■ Directions for this task
Reproduce the following listing in full, line for line, with every character unchanged.

■ Records to use

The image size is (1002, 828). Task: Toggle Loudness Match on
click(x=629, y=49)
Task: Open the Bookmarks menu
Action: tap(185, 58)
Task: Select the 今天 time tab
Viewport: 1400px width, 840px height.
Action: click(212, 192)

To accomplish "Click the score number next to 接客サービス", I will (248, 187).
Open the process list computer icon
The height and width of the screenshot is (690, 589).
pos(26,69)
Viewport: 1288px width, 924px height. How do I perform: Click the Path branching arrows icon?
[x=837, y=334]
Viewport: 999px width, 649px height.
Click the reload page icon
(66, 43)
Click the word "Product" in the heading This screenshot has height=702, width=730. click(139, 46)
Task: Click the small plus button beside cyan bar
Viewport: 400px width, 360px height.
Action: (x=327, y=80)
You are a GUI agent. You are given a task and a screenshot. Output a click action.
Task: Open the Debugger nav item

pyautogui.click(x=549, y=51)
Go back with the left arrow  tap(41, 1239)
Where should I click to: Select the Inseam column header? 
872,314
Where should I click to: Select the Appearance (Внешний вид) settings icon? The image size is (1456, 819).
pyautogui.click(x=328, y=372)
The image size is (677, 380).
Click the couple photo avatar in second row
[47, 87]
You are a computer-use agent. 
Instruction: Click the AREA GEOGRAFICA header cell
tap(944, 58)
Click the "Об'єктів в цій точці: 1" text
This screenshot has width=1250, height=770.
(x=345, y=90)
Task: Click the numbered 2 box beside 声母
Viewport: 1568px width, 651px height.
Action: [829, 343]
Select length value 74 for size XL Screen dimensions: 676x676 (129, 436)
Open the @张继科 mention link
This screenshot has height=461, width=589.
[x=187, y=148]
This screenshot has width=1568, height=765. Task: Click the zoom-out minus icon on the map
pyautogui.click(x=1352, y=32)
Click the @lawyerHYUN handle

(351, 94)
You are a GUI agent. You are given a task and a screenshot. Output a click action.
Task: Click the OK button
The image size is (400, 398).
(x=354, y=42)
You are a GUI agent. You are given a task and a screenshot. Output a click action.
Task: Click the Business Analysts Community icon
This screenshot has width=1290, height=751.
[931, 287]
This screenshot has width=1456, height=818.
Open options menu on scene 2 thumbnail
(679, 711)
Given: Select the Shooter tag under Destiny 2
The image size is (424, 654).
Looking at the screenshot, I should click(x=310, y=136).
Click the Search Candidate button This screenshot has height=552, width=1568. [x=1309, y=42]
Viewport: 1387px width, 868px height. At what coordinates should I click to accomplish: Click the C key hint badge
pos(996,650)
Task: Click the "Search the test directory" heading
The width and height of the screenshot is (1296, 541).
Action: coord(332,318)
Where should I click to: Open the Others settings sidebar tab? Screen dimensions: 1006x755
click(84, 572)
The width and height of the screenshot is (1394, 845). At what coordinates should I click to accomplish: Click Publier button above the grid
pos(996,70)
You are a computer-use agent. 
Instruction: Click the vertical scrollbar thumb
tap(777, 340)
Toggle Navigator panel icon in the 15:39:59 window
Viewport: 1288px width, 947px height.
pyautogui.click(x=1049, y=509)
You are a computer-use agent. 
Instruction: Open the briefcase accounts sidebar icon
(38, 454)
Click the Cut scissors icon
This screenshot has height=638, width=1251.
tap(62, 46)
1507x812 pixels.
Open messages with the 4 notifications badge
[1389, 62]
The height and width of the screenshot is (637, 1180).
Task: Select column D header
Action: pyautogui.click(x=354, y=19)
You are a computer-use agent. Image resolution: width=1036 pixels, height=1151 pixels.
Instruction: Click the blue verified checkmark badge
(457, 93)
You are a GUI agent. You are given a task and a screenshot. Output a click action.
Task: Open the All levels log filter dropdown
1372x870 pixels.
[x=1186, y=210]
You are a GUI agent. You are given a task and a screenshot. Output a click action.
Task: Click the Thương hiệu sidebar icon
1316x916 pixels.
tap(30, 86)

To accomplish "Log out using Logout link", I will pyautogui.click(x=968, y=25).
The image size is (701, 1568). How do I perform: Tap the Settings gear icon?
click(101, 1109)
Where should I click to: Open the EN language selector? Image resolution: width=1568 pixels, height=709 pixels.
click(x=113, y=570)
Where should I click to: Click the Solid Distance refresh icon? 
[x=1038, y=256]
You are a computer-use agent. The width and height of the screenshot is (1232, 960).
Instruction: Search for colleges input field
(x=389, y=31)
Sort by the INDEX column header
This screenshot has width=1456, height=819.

■ Output of the exercise
The image size is (1002, 828). Task: Toggle Loudness Match on
click(x=629, y=49)
Task: Open the Bookmarks menu
Action: tap(185, 58)
Task: Select the 今天 time tab
Viewport: 1400px width, 840px height.
Action: click(212, 192)

To accomplish "Click the score number next to 接客サービス", I will (248, 187).
Open the process list computer icon
The height and width of the screenshot is (690, 589).
pos(26,69)
Viewport: 1288px width, 924px height. How do I perform: Click the Path branching arrows icon?
[x=837, y=334]
Viewport: 999px width, 649px height.
Click the reload page icon
(66, 43)
Click the word "Product" in the heading This screenshot has height=702, width=730. click(139, 46)
Task: Click the small plus button beside cyan bar
Viewport: 400px width, 360px height.
Action: (x=327, y=80)
You are a GUI agent. You are given a task and a screenshot. Output a click action.
Task: Open the Debugger nav item

pyautogui.click(x=549, y=51)
Go back with the left arrow  tap(41, 1239)
Where should I click to: Select the Inseam column header? 
872,314
Where should I click to: Select the Appearance (Внешний вид) settings icon? The image size is (1456, 819).
pyautogui.click(x=328, y=372)
The image size is (677, 380).
Click the couple photo avatar in second row
[47, 87]
You are a computer-use agent. 
Instruction: Click the AREA GEOGRAFICA header cell
tap(944, 58)
Click the "Об'єктів в цій точці: 1" text
This screenshot has width=1250, height=770.
(x=345, y=90)
Task: Click the numbered 2 box beside 声母
Viewport: 1568px width, 651px height.
Action: [829, 343]
Select length value 74 for size XL Screen dimensions: 676x676 (129, 436)
Open the @张继科 mention link
This screenshot has height=461, width=589.
[x=187, y=148]
This screenshot has width=1568, height=765. Task: Click the zoom-out minus icon on the map
pyautogui.click(x=1352, y=32)
Click the @lawyerHYUN handle

(351, 94)
You are a GUI agent. You are given a task and a screenshot. Output a click action.
Task: Click the OK button
The image size is (400, 398).
(x=354, y=42)
You are a GUI agent. You are given a task and a screenshot. Output a click action.
Task: Click the Business Analysts Community icon
This screenshot has width=1290, height=751.
[931, 287]
This screenshot has width=1456, height=818.
Open options menu on scene 2 thumbnail
(679, 711)
Given: Select the Shooter tag under Destiny 2
The image size is (424, 654).
Looking at the screenshot, I should click(x=310, y=136).
Click the Search Candidate button This screenshot has height=552, width=1568. [x=1309, y=42]
Viewport: 1387px width, 868px height. At what coordinates should I click to accomplish: Click the C key hint badge
pos(996,650)
Task: Click the "Search the test directory" heading
The width and height of the screenshot is (1296, 541).
Action: coord(332,318)
Where should I click to: Open the Others settings sidebar tab? Screen dimensions: 1006x755
click(84, 572)
The width and height of the screenshot is (1394, 845). At what coordinates should I click to accomplish: Click Publier button above the grid
pos(996,70)
You are a computer-use agent. 
Instruction: Click the vertical scrollbar thumb
tap(777, 340)
Toggle Navigator panel icon in the 15:39:59 window
Viewport: 1288px width, 947px height.
pyautogui.click(x=1049, y=509)
You are a computer-use agent. 
Instruction: Open the briefcase accounts sidebar icon
(38, 454)
Click the Cut scissors icon
This screenshot has height=638, width=1251.
tap(62, 46)
1507x812 pixels.
Open messages with the 4 notifications badge
[1389, 62]
The height and width of the screenshot is (637, 1180).
Task: Select column D header
Action: pyautogui.click(x=354, y=19)
You are a computer-use agent. Image resolution: width=1036 pixels, height=1151 pixels.
Instruction: Click the blue verified checkmark badge
(457, 93)
You are a GUI agent. You are given a task and a screenshot. Output a click action.
Task: Open the All levels log filter dropdown
1372x870 pixels.
[x=1186, y=210]
You are a GUI agent. You are given a task and a screenshot. Output a click action.
Task: Click the Thương hiệu sidebar icon
1316x916 pixels.
tap(30, 86)

To accomplish "Log out using Logout link", I will pyautogui.click(x=968, y=25).
The image size is (701, 1568). How do I perform: Tap the Settings gear icon?
click(101, 1109)
Where should I click to: Open the EN language selector? Image resolution: width=1568 pixels, height=709 pixels.
click(x=113, y=570)
Where should I click to: Click the Solid Distance refresh icon? 
[x=1038, y=256]
You are a computer-use agent. The width and height of the screenshot is (1232, 960).
Instruction: Search for colleges input field
(x=389, y=31)
Sort by the INDEX column header
This screenshot has width=1456, height=819.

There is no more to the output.